Redesign of medical education needed for chronic disease era
(HealthDay)—Medical education programs should be redesigned to address the current complex chronic disease era, with emphasis on appropriate basic sciences and clinical skills, according to a special communication published online July 15 in JAMA Internal Medicine.
Noting that many graduates of medical education programs are unable to translate biomedical advances into health care that meets the Institute of Medicine quality criteria, Catherine Reinis Lucey, M.D., from the University of California in San Francisco, discusses how education of physicians can be redesigned to help reduce the burden of suffering and disease specific to the current era.
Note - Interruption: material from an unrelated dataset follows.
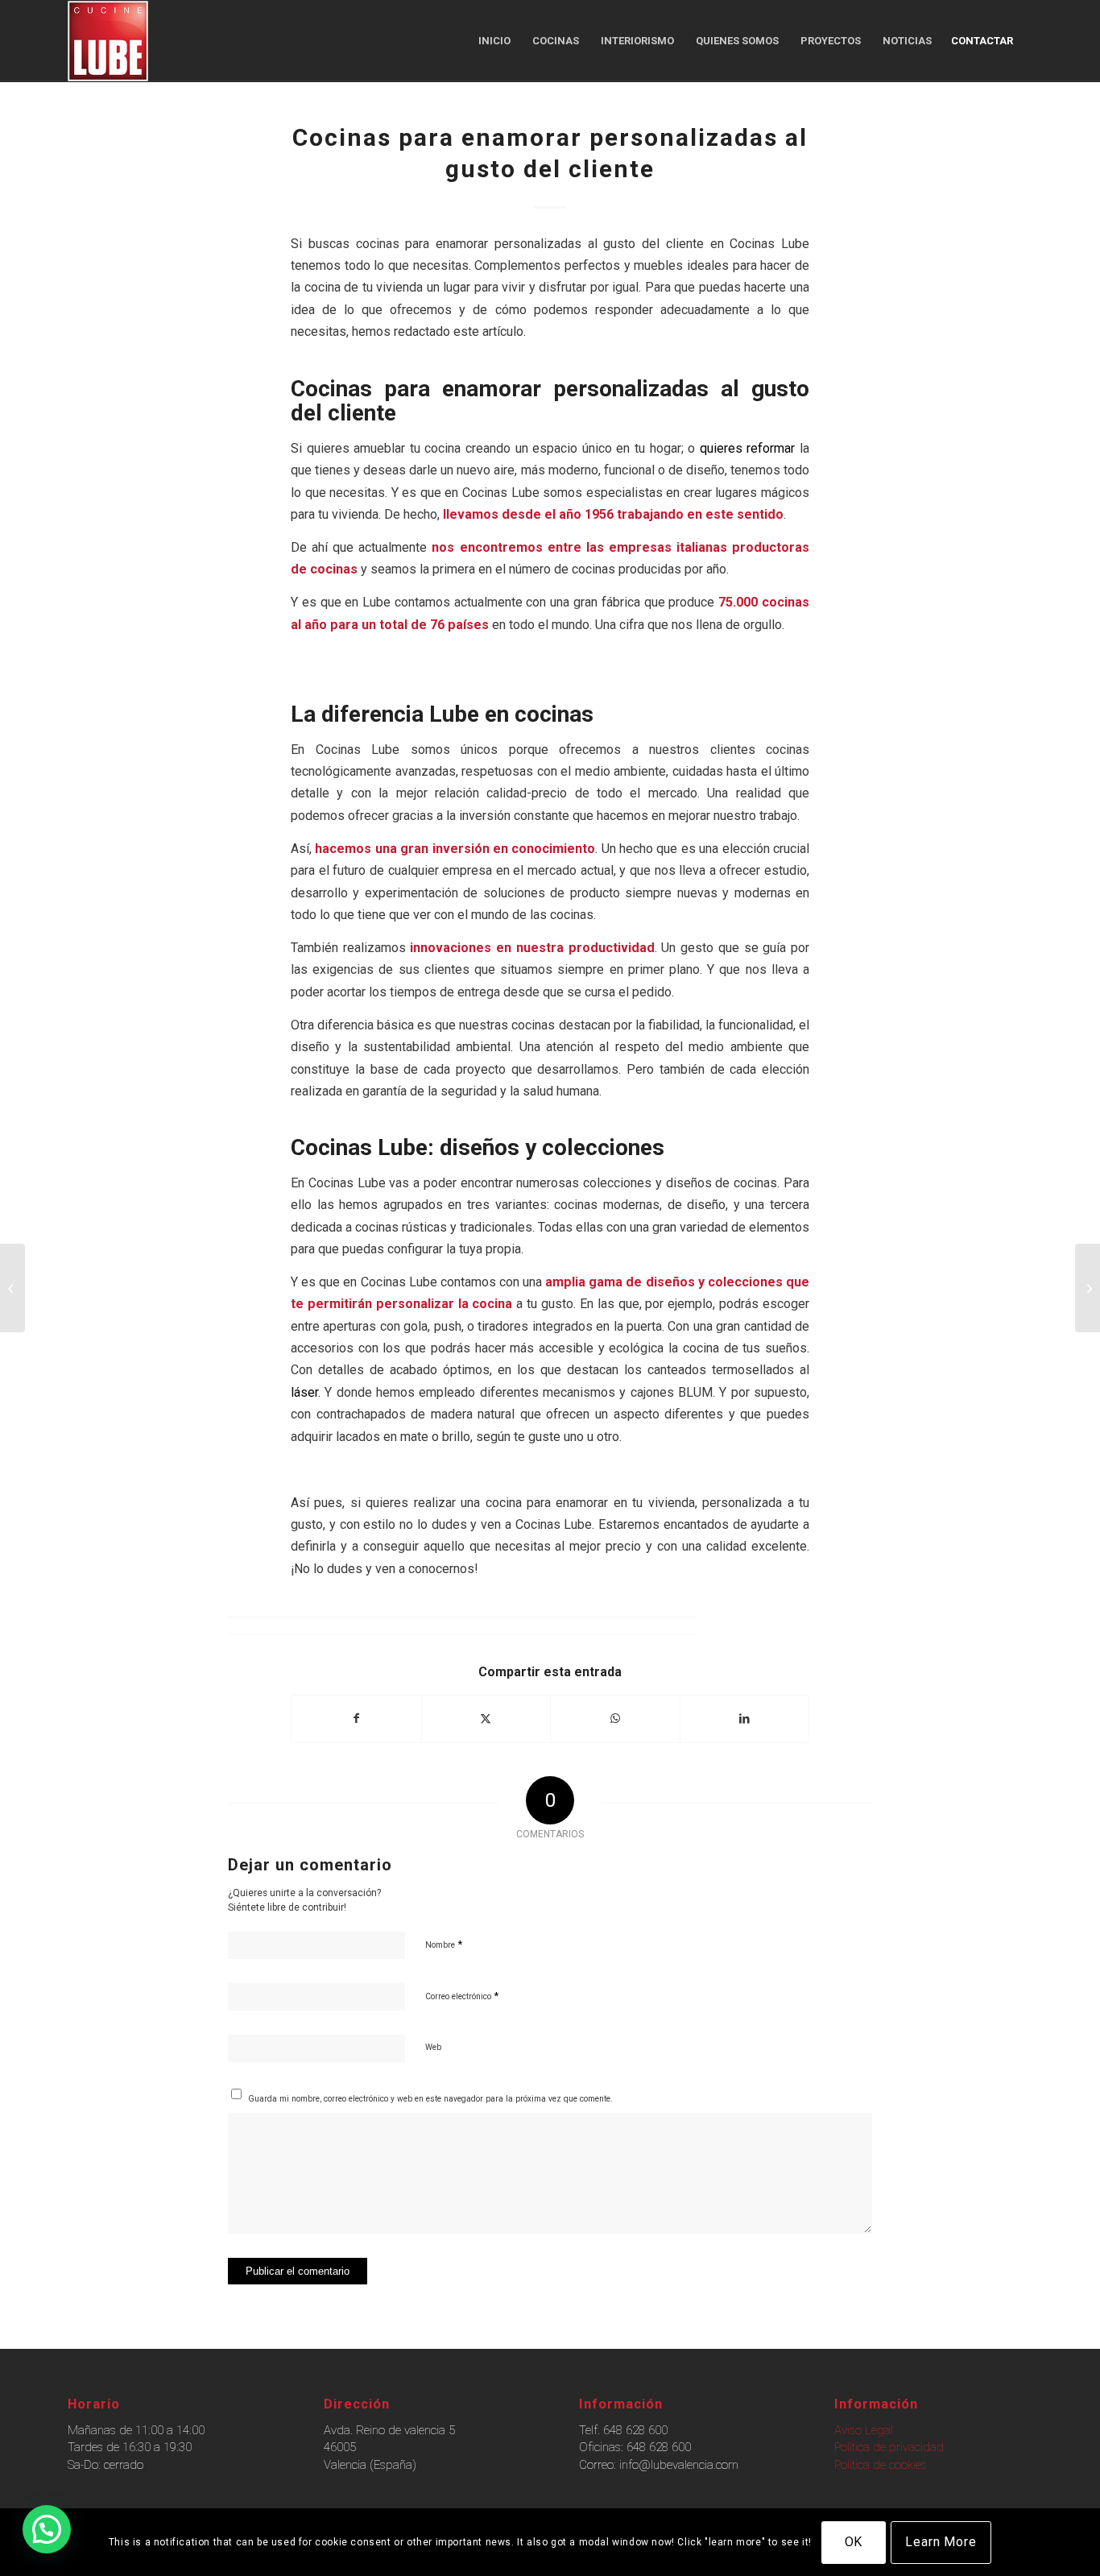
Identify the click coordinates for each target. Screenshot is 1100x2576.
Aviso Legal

Lucey emphasizes the importance of redesigning the educational system to address the complex chronic disease era of the 21st century, which differs from the acute disease era of the 20th century. The medical school and residence experience should be restructured to create a patient-centered, data-driven, collaborative experience in which improvement of clinical microsystems are integrated with basic science and clinical skills. New basic sciences should include knowledge of biomedical, social, and behavioral sciences, as well as systems and improvement sciences comprising aspects of leadership and public health. This should be coupled with new clinical skills, including patient encounter skills and systems skills such as measuring and improving performance, using technology to optimize workflow, and working within interprofessional team structures.
"Medical education must be part of the solution to the complex problems facing our health care delivery system today," Lucey writes. "Working with our clinical partners on new models of workplace learning, we can fulfill our social contract to improve the health of our communities by educating the physicians we want in the systems that we need."